One of his lesser professional accomplishments came in 2003 when that year’s Ig Nobel Prize in psychology was awarded to Gian Vittorio Caprara, Claudio Barbaranelli, and Philip Zimbardo, for their report “Politicians’ Uniquely Simple Personalities.” That study was published in Nature, vol. 385, February 1997, p. 493.

The photo you see here shows Phil at the Ig Nobel Prize ceremony at Harvard University, bursting through the sacred curtain. Nobel laureate Rich Roberts is at right, preparing to hand Phil the Ig Nobel Prize. Human curtain rod Tom Ulrich is in the photo, assisting the presentation.

Zimbardo’s Famous Obedience Experiment

Phil was a psychology professor at Stanford University. He was perhaps most famous for what became known as the Stanford Prison Experiment, which explored people’s willingness to obey unseemly commands from authority figures.

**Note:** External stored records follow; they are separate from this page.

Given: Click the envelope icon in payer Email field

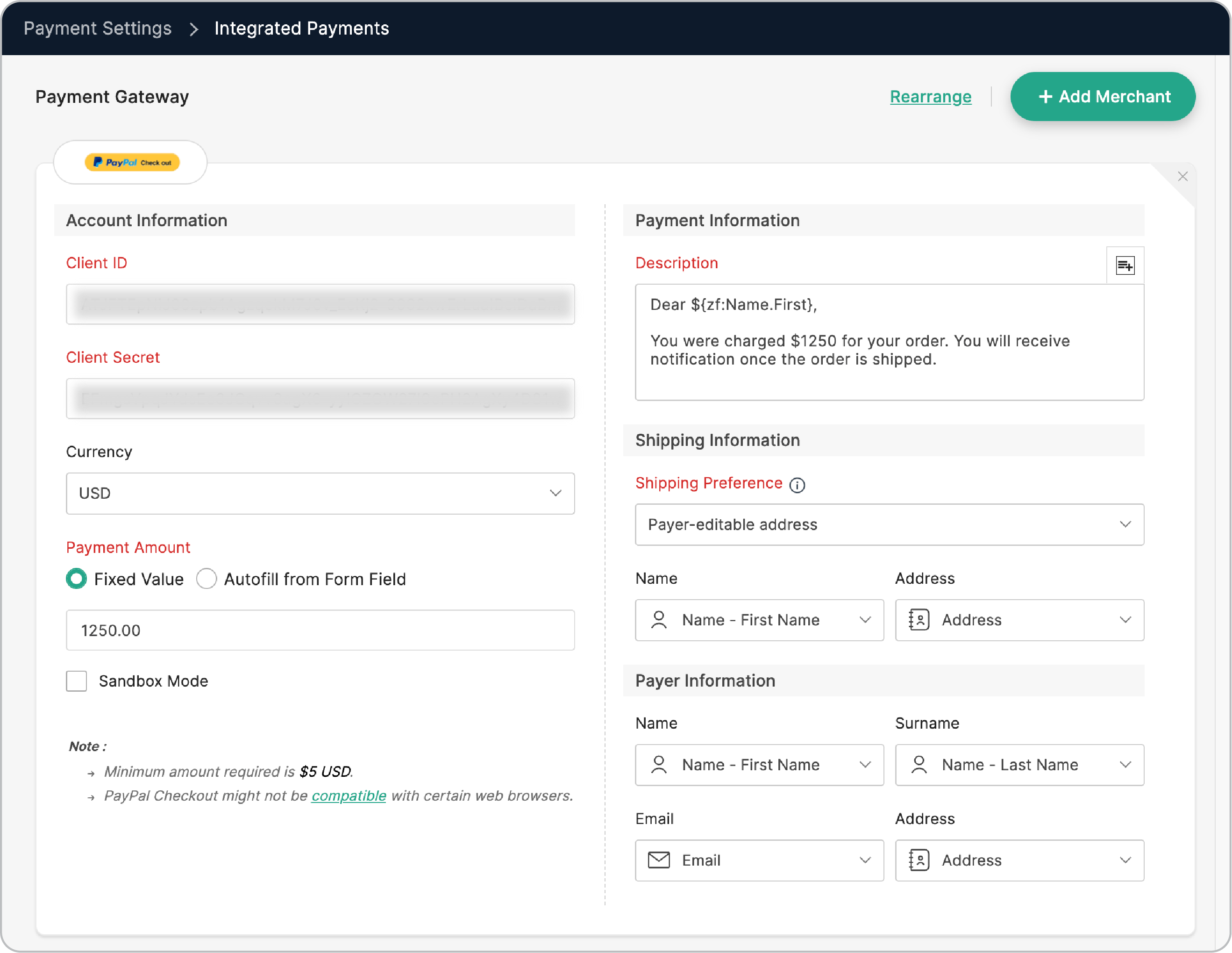Looking at the screenshot, I should (x=658, y=860).
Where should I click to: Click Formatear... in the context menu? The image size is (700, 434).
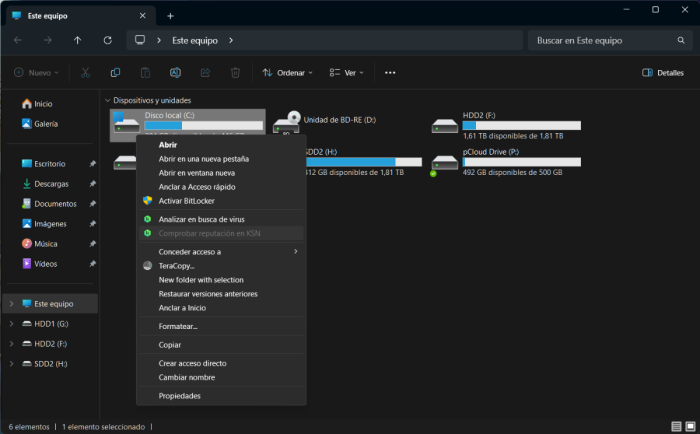click(x=178, y=327)
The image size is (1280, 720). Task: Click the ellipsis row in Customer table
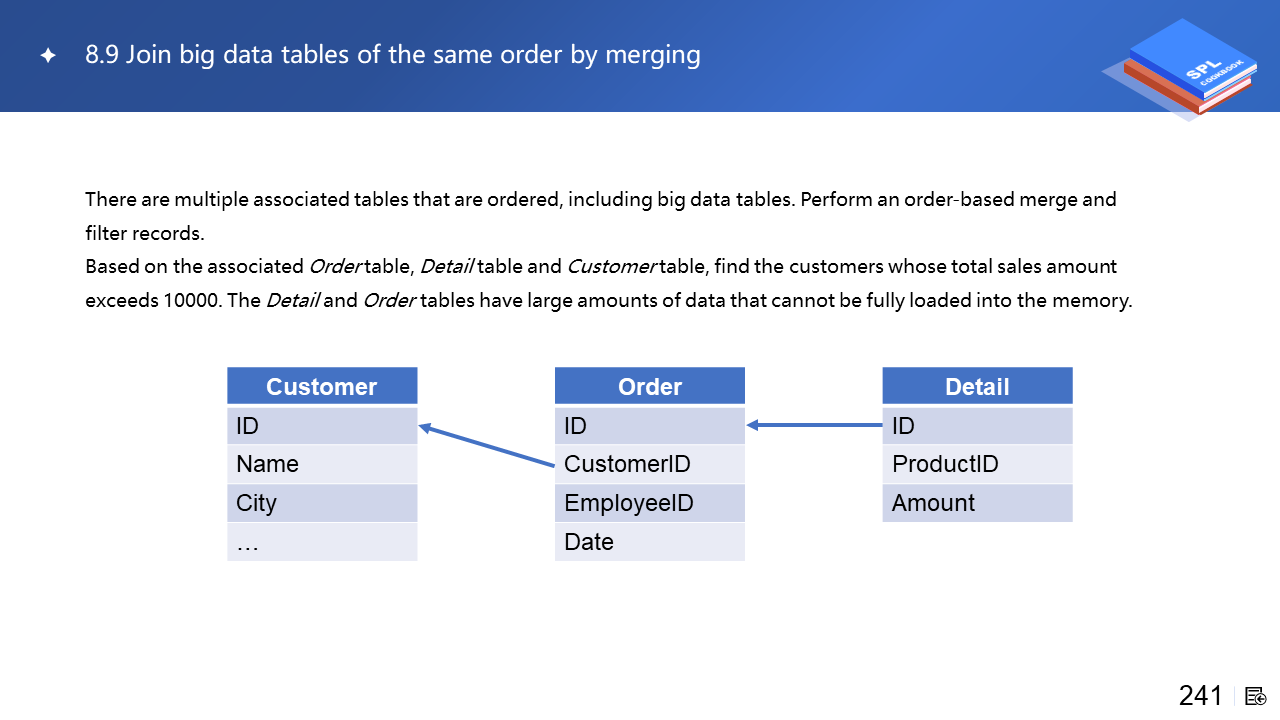(322, 542)
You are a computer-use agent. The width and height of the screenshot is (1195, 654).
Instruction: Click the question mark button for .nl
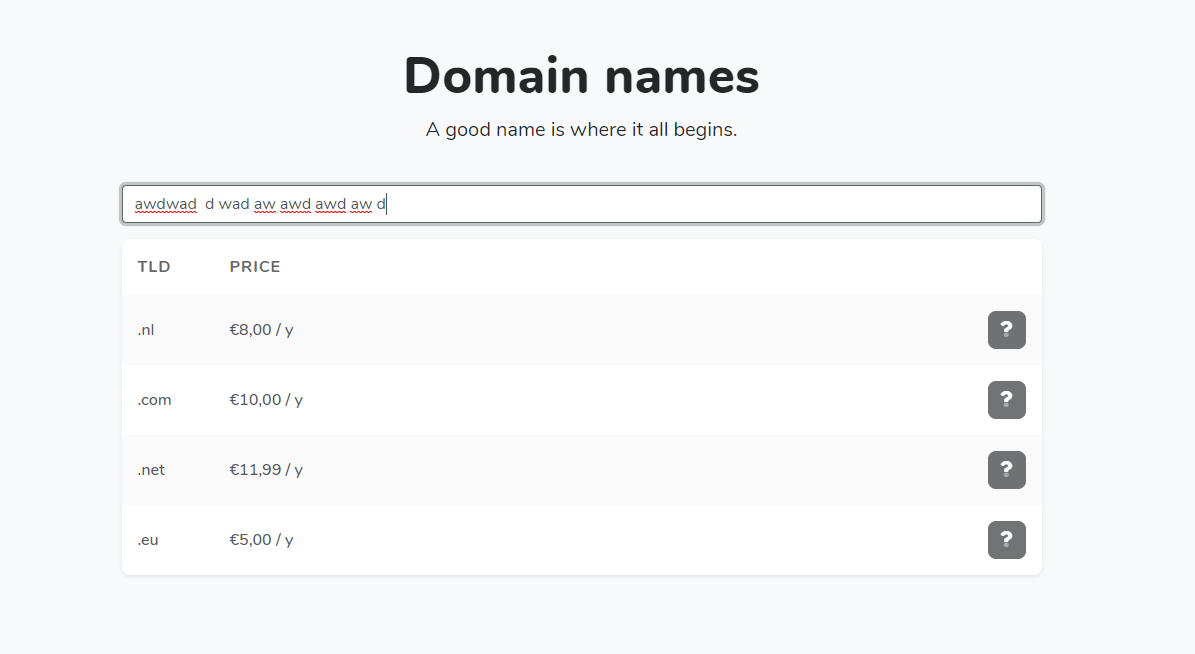click(x=1006, y=330)
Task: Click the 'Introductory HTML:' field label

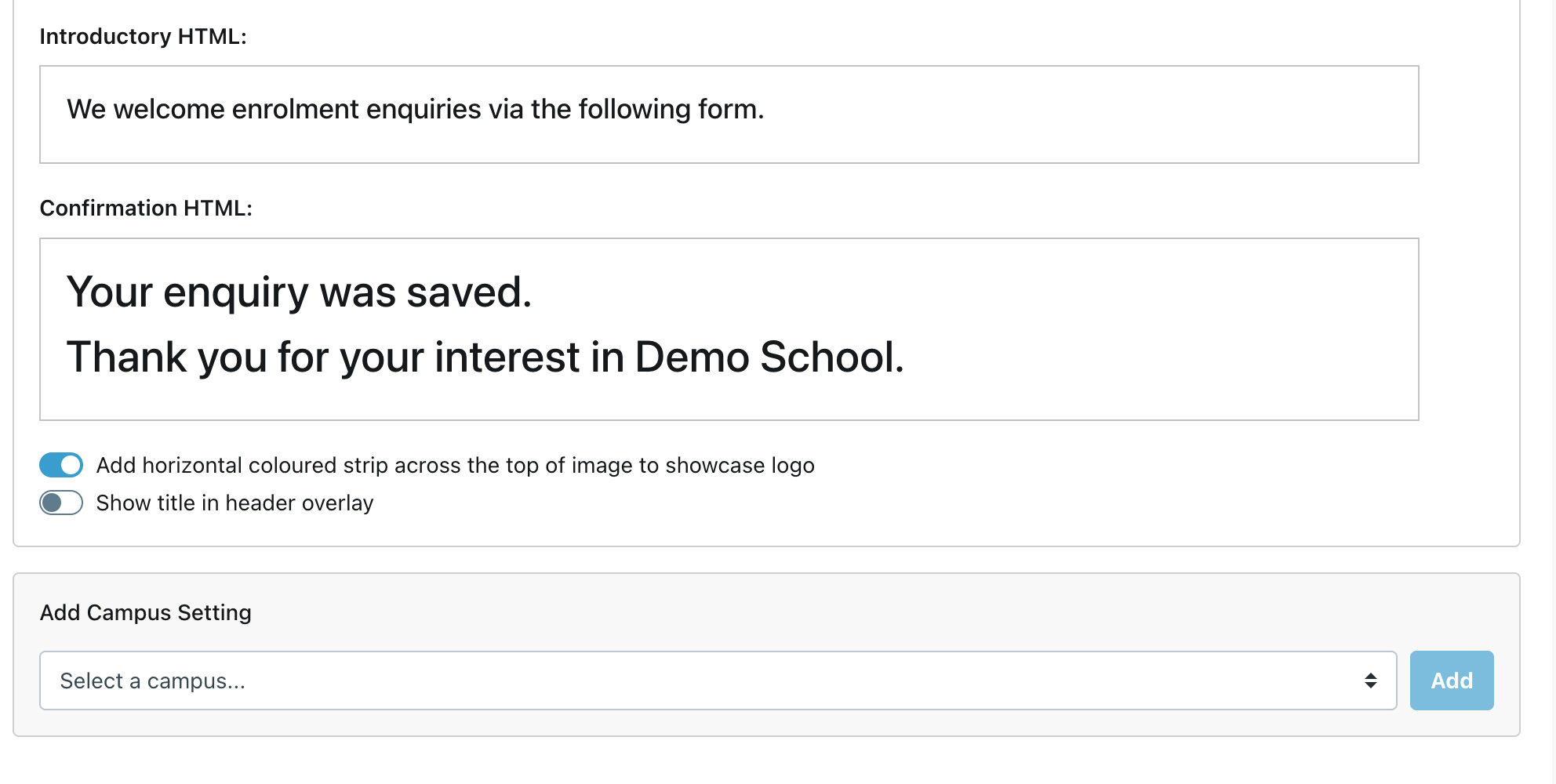Action: [x=143, y=36]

The Double Curiosity of Zimbardo’s and Milgram’s Famous Experiments and also Ig Nobel Honors

It is a doubly curious thing that one of his high school classmates, Stanley Milgram, also became famous for doing a psychology experiment exploring that same general question (which many people found disturbing, for many reasons) — and also won an Ig Nobel Prize in psychology for an unrelated experiment.

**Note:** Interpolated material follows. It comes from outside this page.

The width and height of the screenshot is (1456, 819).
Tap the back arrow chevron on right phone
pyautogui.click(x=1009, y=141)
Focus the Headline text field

In 2023 MIlgram (posthumously) and two of his former students were awarded an Ig Nobel Prize for experiments on a city street to see how many passersby stop to look upward when they see strangers looking upward. They documented that experiment in the study “Note on the Drawing Power of Crowds of Different Size,” Stanley Milgram, Leonard Bickman, and Lawrence Berkowitz, published in the Journal of Personality and Social Psychology, vol. 13, no. 2, 1969, pp. 79-82.